Олег набирал межгород, и они ворковали, а я деликатно убирался на кухню. Он весь сиял после разговора с Валюшей и потом мог часами говорить о своей общепитовской пассии, причем столь восторженно и целомудренно, что я просто диву давался, откуда такое у этого видавшего виды мужика. Однажды, едва не краснея от застенчивости, Олег спросил, что у нас с Барби. И тогда я задал давно мучивший меня вопрос: а что было? заказанная и оплаченная Натаном приятная услуга нужному человеку или настоящее? Да ты что, загорячился Олег, да разве такую купишь! Он и сам пытался подбивать под нее клинья, но куда там. И вообще, у нее моральные устои, что, впрочем, неудивительно — папаня-то баптистский проповедник. Больше он ничего не сказал, предоставив мне самому переваривать полученную информацию.
Через две недели после возвращения из Энска рана стала подживать, и мы на «козле» свезли Олега в Шереметьево. Прощаясь у таможенной калитки, я передал ему конверт для Натана: мое письмо, добытые Артюшей ксерокопии оперативных донесений Михал Иваныча и подробный, до доллара, авансовый отчет о потраченных в Энске Натановых деньгах. Остаток, без малого семьсот долларов, Олег сунул себе в бумажник.
Буквально в последнюю минуту прибежал запыхавшийся Гриша и притащил знакомую мне длинную картонку, в которой покоился отремонтированный Гена. То ли сопроводительные документы оказались безупречными и исчерпывающими, то ли просто был уже прецедент, но таможенники к нашему путешественнику больше не придирались, Серегу для консультаций не приглашали, и Олег, последний раз помахав нам рукой, скрылся с Геной под мышкой за паспортным контролем.
А спустя месяц пришло письмо от Натана, длинное и печальное письмо.
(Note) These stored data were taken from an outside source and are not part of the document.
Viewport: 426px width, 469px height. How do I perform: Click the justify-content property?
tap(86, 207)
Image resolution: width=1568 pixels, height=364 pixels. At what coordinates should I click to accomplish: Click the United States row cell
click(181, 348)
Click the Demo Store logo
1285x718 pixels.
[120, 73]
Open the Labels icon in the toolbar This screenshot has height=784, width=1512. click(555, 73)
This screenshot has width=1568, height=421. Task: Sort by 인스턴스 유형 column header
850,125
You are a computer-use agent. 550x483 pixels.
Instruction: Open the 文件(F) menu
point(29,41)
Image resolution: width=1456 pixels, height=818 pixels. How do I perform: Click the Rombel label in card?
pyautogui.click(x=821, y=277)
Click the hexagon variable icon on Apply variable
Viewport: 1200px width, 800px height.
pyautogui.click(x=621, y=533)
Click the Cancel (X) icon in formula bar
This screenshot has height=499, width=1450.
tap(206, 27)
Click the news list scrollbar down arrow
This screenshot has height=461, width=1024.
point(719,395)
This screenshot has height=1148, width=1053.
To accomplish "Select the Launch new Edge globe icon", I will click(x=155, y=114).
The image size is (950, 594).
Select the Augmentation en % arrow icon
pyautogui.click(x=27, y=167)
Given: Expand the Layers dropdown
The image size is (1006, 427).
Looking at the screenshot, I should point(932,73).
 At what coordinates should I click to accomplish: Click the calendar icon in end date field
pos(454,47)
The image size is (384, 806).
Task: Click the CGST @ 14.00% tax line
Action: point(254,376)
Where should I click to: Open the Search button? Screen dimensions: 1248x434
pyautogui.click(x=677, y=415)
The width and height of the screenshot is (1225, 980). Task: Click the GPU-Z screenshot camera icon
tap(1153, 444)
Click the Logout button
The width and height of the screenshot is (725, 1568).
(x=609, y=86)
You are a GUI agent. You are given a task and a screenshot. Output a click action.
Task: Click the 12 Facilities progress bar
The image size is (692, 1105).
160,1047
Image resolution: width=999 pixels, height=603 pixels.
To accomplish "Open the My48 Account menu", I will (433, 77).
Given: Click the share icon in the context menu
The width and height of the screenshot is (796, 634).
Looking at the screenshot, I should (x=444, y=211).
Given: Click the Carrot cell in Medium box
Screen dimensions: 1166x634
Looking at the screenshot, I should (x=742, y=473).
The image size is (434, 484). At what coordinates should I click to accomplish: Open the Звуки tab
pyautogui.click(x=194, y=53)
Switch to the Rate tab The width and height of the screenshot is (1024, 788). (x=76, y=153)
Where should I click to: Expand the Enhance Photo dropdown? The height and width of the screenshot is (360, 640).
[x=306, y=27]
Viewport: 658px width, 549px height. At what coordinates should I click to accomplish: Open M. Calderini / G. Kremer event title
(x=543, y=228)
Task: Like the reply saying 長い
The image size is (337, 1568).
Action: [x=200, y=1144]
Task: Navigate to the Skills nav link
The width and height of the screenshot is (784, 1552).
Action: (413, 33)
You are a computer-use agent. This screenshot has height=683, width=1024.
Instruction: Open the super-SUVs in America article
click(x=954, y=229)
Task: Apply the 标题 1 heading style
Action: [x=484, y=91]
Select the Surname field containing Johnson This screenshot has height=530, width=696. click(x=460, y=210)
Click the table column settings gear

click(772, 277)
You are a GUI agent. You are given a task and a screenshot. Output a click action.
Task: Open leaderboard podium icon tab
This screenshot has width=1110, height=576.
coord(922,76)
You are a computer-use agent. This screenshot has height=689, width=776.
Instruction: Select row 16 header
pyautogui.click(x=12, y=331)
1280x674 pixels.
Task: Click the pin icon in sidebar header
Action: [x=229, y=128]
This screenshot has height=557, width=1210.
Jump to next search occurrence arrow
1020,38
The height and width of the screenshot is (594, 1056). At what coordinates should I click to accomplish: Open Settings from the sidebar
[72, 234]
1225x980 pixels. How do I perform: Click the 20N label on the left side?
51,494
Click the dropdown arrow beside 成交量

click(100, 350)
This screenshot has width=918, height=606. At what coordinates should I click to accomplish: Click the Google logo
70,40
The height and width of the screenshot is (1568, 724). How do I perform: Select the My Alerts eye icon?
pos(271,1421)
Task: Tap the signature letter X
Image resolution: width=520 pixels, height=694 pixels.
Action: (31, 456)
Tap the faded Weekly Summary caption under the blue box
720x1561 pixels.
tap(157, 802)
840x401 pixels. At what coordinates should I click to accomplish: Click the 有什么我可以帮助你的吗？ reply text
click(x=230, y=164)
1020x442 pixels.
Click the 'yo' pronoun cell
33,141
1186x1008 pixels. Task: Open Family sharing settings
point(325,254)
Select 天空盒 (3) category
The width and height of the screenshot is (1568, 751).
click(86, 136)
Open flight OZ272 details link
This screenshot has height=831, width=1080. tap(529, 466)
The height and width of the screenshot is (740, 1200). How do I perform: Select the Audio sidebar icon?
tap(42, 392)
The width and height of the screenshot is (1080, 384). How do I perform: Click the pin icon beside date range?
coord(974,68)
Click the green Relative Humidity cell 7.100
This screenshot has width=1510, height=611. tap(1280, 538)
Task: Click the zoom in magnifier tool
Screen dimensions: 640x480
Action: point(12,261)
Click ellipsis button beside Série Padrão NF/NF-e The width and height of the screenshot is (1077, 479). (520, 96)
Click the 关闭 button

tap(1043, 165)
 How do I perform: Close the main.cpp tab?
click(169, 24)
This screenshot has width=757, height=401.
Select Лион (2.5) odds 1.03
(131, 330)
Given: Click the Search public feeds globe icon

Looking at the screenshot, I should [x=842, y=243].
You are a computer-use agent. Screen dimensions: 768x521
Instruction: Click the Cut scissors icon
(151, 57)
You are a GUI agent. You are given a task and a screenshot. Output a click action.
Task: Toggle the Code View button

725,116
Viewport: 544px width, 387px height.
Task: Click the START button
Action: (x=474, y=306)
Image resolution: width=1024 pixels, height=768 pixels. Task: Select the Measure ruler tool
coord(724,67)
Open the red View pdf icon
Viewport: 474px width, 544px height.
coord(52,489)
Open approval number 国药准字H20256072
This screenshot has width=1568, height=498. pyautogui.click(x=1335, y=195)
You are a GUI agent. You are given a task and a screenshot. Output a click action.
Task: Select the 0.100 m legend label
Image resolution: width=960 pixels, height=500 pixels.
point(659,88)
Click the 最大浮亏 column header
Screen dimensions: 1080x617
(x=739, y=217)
Поверь мне, родной, писал Натан, нет ничего более горького, чем узнать на старости лет о собственных ошибках и заблуждениях, особенно заблуждениях по поводу некогда близких тебе людей. Он не будет мстить, он не хочет больше ничьей крови, но никогда больше не произнесет имя человека, которому безгранично верил и который стал виновником всех его несчастий. А главное его, старика, несчастье вовсе не в том, что пришлось хлебнуть хозяйской баланды, для Натана это не такая уж большая беда, он и в зоне ходил с высоко поднятой головой, попробовал бы кто в зоне поднять руку на Натана, — горе его в том, что осень своей жизни (так и написал — осень своей жизни) он вынужден провести на чужбине. Ты не подумай, родной, что нам с Дорочкой здесь чего-то не хватает, — много ли нам, старикам, надо? Азохен вей! Ты же сам видел: мы ни в чем не нуждаемся. И дела, тьфу-тьфу, идут у него все лучше и лучше. Но ничего этого ему не надо, он все отдал бы, чтобы снова очутиться у себя на Болотной. Ах, как мы были счастливы с Дорочкой в Энске-Шменске! Кому мешало наше счастье?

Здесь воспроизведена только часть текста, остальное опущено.